The time has come to say goodbye to the 90 percent loan guarantee and reduced fees that supposedly sparked a rebound in Small Business Administration lending; though many reports have indicated small business lending has practically evaporated in spite of the stimulus package enhancements.
In a few days, the SBA will run out of the $375 million in economic stimulus funds that enabled the agency to offer these enhancements. As a result, beginning Monday, Nov. 23, borrowers will have to make a choice: They can be put on a waiting list to receive these breaks as stimulus funds become available, or they can apply for a regular SBA loan with higher fees and a lower government guarantee for the lender.
The SBA expects additional funds to become available to make loans under the stimulus provisions since not everyone who is approved for a loan will go through with it. However, loans on the stimulus waiting list run the risk of never getting funded.
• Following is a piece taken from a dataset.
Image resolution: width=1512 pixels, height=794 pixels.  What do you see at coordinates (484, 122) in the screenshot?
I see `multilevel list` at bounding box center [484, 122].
As recently as Nov. 18, SBA officials said they expected to be able to make loans under the stimulus provisions into December. But loan applications surged this past week as borrowers and lenders tried to get their applications in before the stimulus money ran out.
SBA lenders, small-business groups and the Obama administration have urged Congress to find money to extend the stimulus enhancements. But Congress has to-date failed to do so.
As a result, government guarantees on 7(a) loans will revert back to the standard 75 percent for loans of more than $150,000, and 85 percent for loans of $150,000 or less. Fees on 7(a) loans and 504 loans, which are used to finance real estate, will revert to their normal levels as well.